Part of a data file
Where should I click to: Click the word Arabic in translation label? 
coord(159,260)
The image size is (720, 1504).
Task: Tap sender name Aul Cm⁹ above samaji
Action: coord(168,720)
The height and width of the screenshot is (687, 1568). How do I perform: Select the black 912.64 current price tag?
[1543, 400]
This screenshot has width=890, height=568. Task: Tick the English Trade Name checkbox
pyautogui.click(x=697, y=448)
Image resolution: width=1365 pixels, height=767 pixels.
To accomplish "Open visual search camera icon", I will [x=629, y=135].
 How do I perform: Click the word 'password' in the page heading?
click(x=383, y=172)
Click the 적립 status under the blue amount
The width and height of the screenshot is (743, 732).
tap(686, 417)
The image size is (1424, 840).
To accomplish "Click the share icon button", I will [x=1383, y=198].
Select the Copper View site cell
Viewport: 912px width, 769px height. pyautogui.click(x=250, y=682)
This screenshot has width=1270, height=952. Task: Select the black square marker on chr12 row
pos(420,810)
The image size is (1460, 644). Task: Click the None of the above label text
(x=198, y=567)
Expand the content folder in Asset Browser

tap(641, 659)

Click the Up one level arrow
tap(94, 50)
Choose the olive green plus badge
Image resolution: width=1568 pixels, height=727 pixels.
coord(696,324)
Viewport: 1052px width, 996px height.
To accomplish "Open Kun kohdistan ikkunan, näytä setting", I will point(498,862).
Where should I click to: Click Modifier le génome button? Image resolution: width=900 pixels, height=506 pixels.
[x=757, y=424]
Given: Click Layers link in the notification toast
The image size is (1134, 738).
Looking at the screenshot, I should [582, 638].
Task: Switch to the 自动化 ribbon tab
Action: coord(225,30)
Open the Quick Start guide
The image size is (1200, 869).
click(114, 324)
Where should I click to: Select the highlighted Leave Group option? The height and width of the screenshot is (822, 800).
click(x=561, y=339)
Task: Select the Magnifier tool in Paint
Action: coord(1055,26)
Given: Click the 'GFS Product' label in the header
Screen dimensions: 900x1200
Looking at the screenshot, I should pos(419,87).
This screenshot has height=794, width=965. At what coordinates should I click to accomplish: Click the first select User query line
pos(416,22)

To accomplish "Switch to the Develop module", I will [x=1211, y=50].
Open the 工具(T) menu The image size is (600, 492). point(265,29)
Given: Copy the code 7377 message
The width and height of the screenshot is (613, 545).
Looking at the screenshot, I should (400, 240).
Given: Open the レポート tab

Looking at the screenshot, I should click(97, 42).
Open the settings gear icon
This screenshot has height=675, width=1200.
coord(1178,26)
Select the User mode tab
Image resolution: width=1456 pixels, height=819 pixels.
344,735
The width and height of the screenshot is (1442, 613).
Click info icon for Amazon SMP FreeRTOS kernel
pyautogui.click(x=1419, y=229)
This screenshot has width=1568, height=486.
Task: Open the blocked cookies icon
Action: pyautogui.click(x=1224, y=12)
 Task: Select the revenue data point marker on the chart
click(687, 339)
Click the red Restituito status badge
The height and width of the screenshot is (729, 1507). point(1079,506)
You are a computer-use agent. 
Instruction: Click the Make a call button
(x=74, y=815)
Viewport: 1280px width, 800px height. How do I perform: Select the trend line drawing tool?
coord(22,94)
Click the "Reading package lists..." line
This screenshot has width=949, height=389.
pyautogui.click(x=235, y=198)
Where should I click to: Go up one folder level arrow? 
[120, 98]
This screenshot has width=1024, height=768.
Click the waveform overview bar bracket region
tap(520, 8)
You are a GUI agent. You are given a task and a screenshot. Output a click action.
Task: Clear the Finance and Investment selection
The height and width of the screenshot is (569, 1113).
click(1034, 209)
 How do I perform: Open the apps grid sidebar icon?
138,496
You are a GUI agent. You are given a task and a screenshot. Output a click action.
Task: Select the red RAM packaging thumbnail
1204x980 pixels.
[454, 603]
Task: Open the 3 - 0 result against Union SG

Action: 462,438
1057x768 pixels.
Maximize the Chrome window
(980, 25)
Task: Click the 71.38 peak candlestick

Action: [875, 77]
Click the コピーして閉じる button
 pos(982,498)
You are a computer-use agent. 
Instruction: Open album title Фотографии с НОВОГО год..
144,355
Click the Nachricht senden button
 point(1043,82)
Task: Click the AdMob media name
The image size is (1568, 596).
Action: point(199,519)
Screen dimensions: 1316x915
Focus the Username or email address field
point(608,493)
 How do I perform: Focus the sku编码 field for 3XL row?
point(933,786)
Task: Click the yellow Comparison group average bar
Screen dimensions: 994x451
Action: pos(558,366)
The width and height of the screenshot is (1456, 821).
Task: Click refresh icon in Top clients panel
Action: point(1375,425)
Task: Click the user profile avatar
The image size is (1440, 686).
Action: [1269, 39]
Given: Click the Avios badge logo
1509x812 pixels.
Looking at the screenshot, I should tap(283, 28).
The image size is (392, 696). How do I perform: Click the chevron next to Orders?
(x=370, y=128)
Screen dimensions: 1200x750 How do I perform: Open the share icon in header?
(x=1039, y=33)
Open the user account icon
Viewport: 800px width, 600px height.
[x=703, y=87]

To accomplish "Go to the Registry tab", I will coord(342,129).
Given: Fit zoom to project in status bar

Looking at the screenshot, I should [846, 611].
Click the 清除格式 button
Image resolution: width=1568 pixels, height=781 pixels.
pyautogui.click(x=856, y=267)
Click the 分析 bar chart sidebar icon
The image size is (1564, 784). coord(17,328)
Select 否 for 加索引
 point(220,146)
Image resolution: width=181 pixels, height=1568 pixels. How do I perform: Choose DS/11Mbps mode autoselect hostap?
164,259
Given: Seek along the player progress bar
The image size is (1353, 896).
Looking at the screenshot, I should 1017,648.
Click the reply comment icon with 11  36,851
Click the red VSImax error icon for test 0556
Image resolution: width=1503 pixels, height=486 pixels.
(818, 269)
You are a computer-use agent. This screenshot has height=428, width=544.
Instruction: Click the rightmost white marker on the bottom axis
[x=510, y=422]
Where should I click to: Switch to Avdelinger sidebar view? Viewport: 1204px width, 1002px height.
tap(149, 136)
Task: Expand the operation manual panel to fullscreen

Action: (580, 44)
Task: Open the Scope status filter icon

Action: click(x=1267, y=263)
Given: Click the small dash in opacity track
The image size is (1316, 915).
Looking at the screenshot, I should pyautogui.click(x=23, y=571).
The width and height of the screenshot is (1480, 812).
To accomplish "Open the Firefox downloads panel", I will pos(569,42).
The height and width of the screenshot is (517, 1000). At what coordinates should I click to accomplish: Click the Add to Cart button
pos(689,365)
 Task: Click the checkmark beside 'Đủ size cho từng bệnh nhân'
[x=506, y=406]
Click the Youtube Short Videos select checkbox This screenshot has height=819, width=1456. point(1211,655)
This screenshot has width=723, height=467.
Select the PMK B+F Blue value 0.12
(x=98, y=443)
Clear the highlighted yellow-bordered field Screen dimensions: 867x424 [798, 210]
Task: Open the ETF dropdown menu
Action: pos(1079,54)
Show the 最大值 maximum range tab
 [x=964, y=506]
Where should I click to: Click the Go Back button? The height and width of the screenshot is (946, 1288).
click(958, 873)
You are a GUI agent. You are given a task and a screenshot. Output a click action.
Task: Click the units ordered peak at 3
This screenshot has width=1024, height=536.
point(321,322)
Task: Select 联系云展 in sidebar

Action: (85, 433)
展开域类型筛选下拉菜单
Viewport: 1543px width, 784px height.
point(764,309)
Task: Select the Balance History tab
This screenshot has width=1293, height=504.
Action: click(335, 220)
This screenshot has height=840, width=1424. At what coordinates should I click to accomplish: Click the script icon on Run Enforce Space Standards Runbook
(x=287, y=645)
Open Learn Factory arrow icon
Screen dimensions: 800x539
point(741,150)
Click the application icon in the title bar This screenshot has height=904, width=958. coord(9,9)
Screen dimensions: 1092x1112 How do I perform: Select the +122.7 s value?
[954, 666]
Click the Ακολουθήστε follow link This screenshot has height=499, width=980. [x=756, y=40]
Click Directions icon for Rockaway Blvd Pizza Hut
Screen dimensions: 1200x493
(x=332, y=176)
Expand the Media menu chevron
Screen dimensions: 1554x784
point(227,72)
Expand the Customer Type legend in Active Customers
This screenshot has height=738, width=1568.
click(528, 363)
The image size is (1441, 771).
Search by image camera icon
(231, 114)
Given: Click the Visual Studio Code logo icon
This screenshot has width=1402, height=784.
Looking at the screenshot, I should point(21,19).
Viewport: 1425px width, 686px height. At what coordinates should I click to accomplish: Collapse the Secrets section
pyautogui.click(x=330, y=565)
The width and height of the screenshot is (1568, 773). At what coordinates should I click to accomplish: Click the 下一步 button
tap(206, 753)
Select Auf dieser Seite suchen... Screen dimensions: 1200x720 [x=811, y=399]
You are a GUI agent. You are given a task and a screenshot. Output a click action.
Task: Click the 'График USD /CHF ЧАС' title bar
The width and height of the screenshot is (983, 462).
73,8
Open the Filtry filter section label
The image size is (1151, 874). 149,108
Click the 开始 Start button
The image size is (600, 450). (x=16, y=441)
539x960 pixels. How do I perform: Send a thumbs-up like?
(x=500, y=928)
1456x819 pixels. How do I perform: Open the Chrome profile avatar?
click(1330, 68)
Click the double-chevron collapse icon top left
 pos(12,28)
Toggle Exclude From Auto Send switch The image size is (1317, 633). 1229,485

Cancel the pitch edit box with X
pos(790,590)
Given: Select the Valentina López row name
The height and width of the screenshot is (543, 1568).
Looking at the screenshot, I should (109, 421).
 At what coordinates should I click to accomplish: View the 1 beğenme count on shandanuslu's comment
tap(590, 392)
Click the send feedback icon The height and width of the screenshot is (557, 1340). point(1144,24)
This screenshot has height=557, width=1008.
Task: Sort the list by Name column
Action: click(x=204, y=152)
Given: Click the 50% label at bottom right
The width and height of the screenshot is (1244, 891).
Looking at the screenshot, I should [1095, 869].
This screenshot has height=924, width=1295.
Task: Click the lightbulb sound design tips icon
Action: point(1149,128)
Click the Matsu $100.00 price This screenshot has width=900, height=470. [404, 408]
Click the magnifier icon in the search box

> _TO BE DONE_
Repeat the rows from the line containing "Viewport: 1425px width, 686px" through the line containing "click(1330, 68)", inclusive, with no changes.

> _FULL ANSWER_
Viewport: 1425px width, 686px height. At what coordinates should I click to accomplish: Collapse the Secrets section
pyautogui.click(x=330, y=565)
The width and height of the screenshot is (1568, 773). At what coordinates should I click to accomplish: Click the 下一步 button
tap(206, 753)
Select Auf dieser Seite suchen... Screen dimensions: 1200x720 [x=811, y=399]
You are a GUI agent. You are given a task and a screenshot. Output a click action.
Task: Click the 'График USD /CHF ЧАС' title bar
The width and height of the screenshot is (983, 462).
73,8
Open the Filtry filter section label
The image size is (1151, 874). 149,108
Click the 开始 Start button
The image size is (600, 450). (x=16, y=441)
539x960 pixels. How do I perform: Send a thumbs-up like?
(x=500, y=928)
1456x819 pixels. How do I perform: Open the Chrome profile avatar?
click(1330, 68)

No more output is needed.